> [Task description] Extract all lines from the data beneath that include the word "settings".
BEGIN Data records
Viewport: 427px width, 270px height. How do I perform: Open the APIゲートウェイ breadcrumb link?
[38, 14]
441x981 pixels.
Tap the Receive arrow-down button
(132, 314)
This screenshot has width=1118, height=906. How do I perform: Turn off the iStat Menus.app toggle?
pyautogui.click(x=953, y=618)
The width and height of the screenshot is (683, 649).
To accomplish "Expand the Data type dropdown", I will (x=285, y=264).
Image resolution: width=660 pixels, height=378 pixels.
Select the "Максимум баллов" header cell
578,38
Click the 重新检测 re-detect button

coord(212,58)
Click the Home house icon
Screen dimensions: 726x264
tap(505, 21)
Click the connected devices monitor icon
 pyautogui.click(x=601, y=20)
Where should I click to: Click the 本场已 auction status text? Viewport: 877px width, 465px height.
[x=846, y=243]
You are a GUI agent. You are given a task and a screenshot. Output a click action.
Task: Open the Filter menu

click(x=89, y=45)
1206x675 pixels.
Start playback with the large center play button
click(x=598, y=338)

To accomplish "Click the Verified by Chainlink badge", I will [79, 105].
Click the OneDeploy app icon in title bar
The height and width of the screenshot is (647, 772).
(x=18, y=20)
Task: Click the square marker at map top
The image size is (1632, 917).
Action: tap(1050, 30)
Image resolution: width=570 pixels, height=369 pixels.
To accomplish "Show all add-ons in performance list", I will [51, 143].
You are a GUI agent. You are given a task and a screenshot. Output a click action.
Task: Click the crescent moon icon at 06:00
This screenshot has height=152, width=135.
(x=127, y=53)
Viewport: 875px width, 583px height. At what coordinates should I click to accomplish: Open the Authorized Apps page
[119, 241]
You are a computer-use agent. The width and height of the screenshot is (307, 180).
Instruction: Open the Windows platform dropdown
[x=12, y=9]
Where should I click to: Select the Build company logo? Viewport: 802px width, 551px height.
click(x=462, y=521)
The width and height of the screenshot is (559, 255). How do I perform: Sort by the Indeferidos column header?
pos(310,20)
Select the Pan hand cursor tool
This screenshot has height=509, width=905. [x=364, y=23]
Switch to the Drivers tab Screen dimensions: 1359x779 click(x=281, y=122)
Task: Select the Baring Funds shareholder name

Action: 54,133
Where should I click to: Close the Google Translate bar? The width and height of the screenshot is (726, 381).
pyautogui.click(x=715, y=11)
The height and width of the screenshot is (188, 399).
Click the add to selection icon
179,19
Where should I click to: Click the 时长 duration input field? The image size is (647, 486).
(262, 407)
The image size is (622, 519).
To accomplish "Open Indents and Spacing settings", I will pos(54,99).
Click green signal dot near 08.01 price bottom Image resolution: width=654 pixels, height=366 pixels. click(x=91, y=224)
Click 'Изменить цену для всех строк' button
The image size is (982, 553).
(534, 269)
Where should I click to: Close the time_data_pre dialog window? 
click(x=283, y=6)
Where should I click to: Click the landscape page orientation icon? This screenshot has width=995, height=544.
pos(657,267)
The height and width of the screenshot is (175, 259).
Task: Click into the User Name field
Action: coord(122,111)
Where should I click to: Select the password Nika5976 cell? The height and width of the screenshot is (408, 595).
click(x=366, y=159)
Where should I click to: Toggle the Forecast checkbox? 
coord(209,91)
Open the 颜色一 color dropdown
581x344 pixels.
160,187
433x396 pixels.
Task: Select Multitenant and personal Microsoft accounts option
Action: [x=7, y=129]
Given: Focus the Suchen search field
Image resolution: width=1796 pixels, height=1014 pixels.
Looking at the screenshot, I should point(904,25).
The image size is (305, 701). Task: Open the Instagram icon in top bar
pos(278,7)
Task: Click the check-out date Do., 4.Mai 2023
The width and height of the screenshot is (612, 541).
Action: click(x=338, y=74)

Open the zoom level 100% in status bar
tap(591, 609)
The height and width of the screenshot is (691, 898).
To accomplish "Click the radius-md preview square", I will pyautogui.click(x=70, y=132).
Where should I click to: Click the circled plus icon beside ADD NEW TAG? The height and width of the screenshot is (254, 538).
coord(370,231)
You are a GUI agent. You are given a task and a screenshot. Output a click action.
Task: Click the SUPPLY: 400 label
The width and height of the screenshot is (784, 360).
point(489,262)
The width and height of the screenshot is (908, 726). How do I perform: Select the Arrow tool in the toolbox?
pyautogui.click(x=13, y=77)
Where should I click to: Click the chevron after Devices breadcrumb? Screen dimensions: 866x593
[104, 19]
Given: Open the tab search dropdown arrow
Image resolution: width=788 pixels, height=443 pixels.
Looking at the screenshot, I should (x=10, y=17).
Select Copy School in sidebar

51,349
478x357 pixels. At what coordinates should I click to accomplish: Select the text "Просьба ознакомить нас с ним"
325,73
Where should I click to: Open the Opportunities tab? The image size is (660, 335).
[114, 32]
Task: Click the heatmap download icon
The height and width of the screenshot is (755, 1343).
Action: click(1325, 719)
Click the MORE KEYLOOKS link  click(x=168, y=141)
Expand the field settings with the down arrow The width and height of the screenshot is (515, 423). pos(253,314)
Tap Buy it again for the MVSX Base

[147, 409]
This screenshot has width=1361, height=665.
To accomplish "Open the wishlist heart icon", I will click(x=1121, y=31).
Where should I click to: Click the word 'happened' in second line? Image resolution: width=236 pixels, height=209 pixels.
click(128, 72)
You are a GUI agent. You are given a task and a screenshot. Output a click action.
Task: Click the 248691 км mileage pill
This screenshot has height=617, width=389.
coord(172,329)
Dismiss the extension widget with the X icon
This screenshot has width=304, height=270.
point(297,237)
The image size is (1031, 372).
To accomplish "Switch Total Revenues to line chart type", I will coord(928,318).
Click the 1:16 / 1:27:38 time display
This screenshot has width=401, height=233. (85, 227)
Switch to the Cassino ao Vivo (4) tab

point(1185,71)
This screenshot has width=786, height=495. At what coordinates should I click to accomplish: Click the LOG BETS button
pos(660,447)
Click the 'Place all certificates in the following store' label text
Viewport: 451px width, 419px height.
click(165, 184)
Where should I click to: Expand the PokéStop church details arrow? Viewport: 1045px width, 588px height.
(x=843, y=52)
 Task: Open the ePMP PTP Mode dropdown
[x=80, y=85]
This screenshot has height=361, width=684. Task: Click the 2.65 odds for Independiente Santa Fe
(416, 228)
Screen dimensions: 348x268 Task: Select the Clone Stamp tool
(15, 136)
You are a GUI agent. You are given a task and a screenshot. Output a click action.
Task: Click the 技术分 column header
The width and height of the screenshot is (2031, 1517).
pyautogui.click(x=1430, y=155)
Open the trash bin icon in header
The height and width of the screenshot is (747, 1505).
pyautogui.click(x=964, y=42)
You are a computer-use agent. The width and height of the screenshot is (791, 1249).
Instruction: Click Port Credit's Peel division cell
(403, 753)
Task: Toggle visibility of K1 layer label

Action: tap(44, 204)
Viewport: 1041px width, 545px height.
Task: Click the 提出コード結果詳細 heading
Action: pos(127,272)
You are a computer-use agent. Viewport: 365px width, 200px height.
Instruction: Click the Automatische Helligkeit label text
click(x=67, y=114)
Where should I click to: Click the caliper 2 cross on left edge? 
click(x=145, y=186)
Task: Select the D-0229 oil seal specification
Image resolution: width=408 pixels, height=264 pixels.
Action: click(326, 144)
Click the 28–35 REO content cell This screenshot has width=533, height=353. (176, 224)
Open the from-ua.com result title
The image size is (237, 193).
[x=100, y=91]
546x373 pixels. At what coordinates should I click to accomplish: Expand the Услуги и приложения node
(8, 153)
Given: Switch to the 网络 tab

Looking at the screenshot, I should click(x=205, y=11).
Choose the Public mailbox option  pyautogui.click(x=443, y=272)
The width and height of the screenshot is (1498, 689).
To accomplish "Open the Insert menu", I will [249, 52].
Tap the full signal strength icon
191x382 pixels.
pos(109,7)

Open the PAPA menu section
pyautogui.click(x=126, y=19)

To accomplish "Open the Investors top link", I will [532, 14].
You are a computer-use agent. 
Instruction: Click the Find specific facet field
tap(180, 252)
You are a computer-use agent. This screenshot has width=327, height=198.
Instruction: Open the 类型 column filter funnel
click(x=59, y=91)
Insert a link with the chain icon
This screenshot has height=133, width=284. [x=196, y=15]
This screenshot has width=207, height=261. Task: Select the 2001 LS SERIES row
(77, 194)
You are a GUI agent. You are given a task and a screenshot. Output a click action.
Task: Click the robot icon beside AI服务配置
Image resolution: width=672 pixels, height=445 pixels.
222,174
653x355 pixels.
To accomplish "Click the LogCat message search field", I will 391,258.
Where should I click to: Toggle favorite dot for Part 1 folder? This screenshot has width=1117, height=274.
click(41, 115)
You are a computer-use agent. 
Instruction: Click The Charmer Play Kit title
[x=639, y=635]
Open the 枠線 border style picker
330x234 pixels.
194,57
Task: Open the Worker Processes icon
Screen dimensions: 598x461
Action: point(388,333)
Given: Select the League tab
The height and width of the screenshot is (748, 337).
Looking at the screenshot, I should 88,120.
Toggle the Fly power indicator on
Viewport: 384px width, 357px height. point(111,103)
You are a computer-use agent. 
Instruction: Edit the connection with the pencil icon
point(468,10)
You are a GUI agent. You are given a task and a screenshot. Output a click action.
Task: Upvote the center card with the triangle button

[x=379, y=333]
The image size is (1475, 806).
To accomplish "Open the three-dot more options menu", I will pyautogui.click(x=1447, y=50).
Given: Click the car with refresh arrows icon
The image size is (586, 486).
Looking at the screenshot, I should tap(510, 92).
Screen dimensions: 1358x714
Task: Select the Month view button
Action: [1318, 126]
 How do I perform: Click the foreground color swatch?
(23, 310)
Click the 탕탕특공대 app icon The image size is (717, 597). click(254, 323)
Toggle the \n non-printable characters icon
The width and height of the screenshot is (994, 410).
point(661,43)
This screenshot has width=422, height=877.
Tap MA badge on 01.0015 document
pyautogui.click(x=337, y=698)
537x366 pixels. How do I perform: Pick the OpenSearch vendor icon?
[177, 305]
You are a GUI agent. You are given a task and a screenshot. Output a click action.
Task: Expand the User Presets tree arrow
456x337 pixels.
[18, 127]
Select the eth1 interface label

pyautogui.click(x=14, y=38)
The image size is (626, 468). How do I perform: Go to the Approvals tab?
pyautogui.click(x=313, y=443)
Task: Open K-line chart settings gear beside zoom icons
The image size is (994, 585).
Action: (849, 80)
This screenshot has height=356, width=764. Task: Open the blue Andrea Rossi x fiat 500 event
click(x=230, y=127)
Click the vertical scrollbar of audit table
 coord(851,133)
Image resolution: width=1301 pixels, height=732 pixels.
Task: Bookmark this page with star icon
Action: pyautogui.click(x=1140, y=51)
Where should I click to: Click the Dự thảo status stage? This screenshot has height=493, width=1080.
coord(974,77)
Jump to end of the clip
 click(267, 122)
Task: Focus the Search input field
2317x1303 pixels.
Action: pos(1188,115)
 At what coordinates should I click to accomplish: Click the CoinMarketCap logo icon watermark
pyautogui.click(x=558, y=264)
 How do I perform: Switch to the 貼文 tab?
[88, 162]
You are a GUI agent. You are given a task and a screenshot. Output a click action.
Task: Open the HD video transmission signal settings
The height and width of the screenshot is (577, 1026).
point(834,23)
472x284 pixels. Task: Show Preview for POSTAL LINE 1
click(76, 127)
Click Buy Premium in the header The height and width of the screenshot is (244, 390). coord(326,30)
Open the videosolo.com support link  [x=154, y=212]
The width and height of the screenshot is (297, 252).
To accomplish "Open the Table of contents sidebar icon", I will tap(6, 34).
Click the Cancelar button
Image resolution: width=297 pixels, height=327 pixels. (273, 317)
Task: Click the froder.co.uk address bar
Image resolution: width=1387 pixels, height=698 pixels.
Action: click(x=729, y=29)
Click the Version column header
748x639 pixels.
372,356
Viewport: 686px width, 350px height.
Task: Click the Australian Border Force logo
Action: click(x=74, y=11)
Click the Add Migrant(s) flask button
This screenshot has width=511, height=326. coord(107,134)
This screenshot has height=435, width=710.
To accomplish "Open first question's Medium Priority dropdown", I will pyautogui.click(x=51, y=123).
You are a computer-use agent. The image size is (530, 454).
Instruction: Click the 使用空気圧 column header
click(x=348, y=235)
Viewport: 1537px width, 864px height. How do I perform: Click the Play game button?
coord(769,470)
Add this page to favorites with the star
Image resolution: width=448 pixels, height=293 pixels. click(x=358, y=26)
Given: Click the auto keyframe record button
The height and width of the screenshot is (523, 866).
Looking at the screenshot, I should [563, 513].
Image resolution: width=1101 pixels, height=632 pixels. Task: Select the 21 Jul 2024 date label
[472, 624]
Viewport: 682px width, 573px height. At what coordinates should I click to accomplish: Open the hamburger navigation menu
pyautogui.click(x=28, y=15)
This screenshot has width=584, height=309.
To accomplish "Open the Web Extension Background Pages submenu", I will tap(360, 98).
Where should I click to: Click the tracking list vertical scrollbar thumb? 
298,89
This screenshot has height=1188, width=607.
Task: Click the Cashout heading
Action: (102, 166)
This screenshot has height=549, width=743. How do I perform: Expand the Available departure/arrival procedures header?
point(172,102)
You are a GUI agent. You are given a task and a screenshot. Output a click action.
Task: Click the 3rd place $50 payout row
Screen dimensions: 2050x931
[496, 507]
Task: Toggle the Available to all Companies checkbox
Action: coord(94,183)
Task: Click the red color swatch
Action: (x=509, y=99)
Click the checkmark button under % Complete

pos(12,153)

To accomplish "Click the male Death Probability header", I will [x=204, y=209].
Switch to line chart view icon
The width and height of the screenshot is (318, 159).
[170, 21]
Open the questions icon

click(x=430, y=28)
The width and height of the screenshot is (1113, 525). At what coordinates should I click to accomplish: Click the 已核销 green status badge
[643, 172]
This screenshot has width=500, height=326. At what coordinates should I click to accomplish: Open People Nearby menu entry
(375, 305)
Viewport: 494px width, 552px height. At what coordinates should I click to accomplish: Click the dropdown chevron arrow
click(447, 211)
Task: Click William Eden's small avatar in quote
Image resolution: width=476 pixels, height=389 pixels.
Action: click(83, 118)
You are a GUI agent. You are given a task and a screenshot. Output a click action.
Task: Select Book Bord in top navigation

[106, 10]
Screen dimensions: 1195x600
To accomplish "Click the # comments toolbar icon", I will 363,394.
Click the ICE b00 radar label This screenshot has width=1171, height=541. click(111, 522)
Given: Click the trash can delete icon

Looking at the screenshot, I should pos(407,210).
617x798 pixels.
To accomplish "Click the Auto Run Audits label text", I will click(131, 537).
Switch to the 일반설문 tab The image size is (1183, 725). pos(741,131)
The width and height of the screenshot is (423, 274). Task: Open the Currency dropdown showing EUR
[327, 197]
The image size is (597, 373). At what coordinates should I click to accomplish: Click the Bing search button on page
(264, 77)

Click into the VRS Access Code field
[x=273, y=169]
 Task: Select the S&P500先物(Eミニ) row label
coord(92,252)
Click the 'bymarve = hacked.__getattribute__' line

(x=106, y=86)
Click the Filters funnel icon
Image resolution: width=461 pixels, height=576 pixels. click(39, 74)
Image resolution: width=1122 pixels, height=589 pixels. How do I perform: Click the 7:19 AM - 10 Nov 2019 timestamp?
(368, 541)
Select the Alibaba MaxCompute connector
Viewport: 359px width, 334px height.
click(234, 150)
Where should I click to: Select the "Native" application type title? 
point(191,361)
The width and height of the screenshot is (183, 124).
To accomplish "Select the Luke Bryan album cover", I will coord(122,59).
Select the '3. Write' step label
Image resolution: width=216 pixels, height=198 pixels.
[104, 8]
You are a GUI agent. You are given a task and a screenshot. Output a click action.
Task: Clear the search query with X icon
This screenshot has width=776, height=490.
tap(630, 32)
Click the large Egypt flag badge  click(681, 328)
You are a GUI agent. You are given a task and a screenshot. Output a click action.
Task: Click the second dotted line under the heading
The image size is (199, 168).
END Data records
> [Solution]
To accomplish "Open Indents and Spacing settings", I will pos(54,99).
Expand the field settings with the down arrow The width and height of the screenshot is (515, 423). pos(253,314)
Task: Open K-line chart settings gear beside zoom icons
Task: Open the HD video transmission signal settings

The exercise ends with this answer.